> _Consegna A_: Nel testo sulla politica monetaria della Fed, indichi tutti i rischi che, secondo quanto riportato, presentava lo scenario bellico.
> _Consegna B_: Stando al testo sulla politica monetaria della Fed, su che cosa gli investitori presentivano che Powell potesse basarsi di più e su che cosa di meno?
> _Consegna C_: Prosegua il testo sulla politica monetaria della Fed a partire dall'ultima frase riportata.

Un soft landing “nella foschia della guerra”, ma la guidance hawkish permane
Il periodo anteriore all’intervento monetario Fed di marzo, aveva diffuso sui mercati il sentiment di una Fed in modalità ‘risk management‘. Lo scenario bellico presentava tre rischi:
- la pandemia (tema trascurato, dopo l’intervento militare in Ucraina);
- il blocco nel flusso di materie prime (petrolio, gas, grano, metalli);
- l’inflazione alta e in aumento.
In un contesto di guerra a evoluzione incerta, il presentimento diffuso tra gli investitori era che Powell potesse basarsi meno su modelli quantitativi e più su esperienza e istinto, approcciandosi ai mercati come un autentico ‘risk manager’.
Una recente dichiarazione del numero uno della Fed aveva alimentato le aspettative di rialzo dei tassi già in marzo: «Con un’inflazione ben al di sopra del 2% e un mercato del lavoro forte, prevediamo che sarà opportuno aumentare la fascia obiettivo per il tasso sui Fed Funds durante il nostro meeting di fine mese».

> _Voci elencate_:
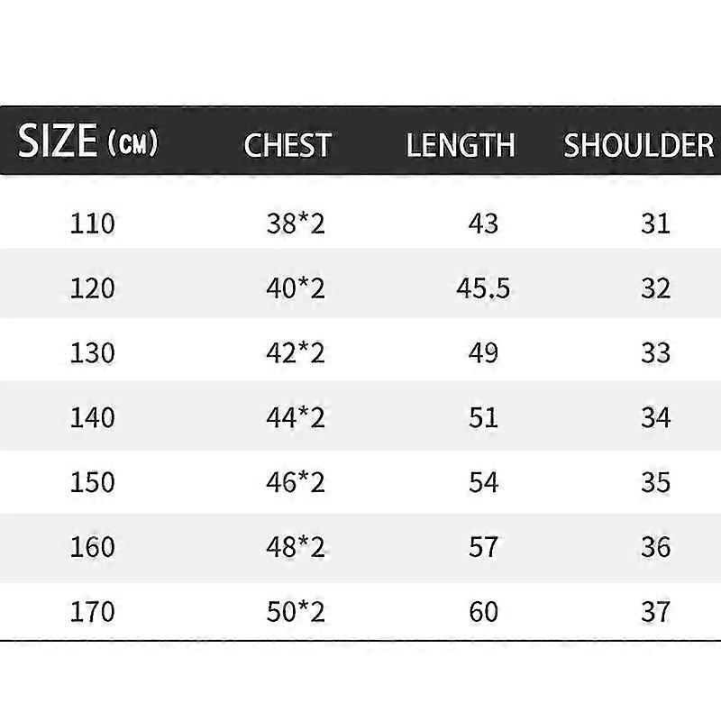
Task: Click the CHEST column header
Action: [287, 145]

* * *

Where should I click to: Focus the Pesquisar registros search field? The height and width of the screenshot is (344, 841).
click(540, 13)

==

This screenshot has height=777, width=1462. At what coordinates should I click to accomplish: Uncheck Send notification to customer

> _Risposta scritta A_:
- la pandemia
- il blocco nel flusso di materie prime (petrolio, gas, grano, metalli)
- l'inflazione alta e in aumento

> _Risposta scritta B_: Più su esperienza e istinto, meno su modelli quantitativi.

> _Risposta scritta C_:
Alcune banche d’investimento avevano elaborato quattro scenari ‘globali’ riguardo l’evoluzione del conflitto:
- risoluzione rapida: petrolio in calo fino a 100 dollari, nessuna interruzione di fornitura energetica, debolezza domanda solo nel breve termine;
- base case: petrolio compreso da un massimo di 150 e un minimo di 120 dollari, ‘blackout’ energetico parziale, domanda debole, forte incertezza;
- escalation: petrolio in ascesa fino a 180 dollari con calo nel terzo trimestre, ‘blackout’ energetico totale, indebolimento breve nella domanda;
- prolungamento del conflitto: petrolio oltre 190 dollari e anche nel 2023, gravi interruzioni energetiche, riduzione strutturale di domanda.
Focalizzando la nostra attenzione sul contesto macroeconomico descritto da Jerome Powell nella sua testimonianza semestrale sulla politica monetaria tenuta il 2 marzo 2022 dinanzi al Senate Banking Committee del Congresso degli Stati Uniti, l’alto funzionario aveva sostenuto che la nuova view della Fed sull’economia americana non deviasse molto rispetto alla guidance di gennaio, nonostante l’impatto negativo del conflitto russo-ucraino.
Sintetizziamo qui i punti essenziali dell’intervento di Powell del 2 marzo. La guerra e l’inflazione erano ovviamente i driver principali:
- «Il tasso di disoccupazione è diminuito sostanzialmente nell’ultimo anno e si è attestato al 4,0% in gennaio, raggiungendo la mediana delle stime dei partecipanti al Federal Open Market Committee sul suo livello normale di lungo periodo».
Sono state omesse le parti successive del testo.